→ **TASK TO CARRY OUT**: Starting at the line that contains "How do I perform: Take", transcribe each line exactly through the last line of the data. Include nothing else.

*** Opening of DATA PROVIDED ***

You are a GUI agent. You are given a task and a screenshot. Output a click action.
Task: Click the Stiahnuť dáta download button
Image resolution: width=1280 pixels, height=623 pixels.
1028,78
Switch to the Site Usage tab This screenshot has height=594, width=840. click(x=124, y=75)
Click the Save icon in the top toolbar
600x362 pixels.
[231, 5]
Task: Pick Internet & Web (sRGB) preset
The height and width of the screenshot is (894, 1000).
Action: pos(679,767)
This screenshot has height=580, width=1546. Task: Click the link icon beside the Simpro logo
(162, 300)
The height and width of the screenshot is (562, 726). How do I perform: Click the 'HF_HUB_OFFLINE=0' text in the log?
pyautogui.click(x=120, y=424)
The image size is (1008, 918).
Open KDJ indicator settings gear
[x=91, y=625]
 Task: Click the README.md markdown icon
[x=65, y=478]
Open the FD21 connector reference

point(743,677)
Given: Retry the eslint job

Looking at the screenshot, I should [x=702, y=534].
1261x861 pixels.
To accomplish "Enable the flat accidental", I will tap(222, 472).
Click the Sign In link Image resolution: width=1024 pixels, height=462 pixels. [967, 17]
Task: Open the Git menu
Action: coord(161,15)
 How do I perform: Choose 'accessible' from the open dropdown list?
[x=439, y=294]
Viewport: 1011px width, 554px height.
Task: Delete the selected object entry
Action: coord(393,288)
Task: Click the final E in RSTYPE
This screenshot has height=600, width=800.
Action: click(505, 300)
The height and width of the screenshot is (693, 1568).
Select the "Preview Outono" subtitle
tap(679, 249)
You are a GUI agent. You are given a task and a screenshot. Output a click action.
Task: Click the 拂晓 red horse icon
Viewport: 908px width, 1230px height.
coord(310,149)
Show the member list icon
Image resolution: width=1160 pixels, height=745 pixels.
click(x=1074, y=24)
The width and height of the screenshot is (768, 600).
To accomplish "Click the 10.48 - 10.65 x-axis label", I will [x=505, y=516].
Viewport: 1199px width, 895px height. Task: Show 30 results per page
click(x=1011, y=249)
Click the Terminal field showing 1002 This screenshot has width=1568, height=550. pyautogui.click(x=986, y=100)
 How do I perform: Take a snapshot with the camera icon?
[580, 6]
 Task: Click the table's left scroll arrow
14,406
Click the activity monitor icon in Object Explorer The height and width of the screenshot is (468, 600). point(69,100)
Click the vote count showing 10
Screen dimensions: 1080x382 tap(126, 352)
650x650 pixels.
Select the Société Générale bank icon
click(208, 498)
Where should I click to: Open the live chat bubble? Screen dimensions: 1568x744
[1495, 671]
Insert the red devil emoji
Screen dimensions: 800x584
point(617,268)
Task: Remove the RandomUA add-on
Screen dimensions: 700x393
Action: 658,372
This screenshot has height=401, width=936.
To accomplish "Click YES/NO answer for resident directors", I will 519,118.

*** Close of DATA PROVIDED ***

→ **EXPECTED OUTPUT**:
 How do I perform: Take a snapshot with the camera icon?
[580, 6]
 Task: Click the table's left scroll arrow
14,406
Click the activity monitor icon in Object Explorer The height and width of the screenshot is (468, 600). point(69,100)
Click the vote count showing 10
Screen dimensions: 1080x382 tap(126, 352)
650x650 pixels.
Select the Société Générale bank icon
click(208, 498)
Where should I click to: Open the live chat bubble? Screen dimensions: 1568x744
[1495, 671]
Insert the red devil emoji
Screen dimensions: 800x584
point(617,268)
Task: Remove the RandomUA add-on
Screen dimensions: 700x393
Action: 658,372
This screenshot has height=401, width=936.
To accomplish "Click YES/NO answer for resident directors", I will 519,118.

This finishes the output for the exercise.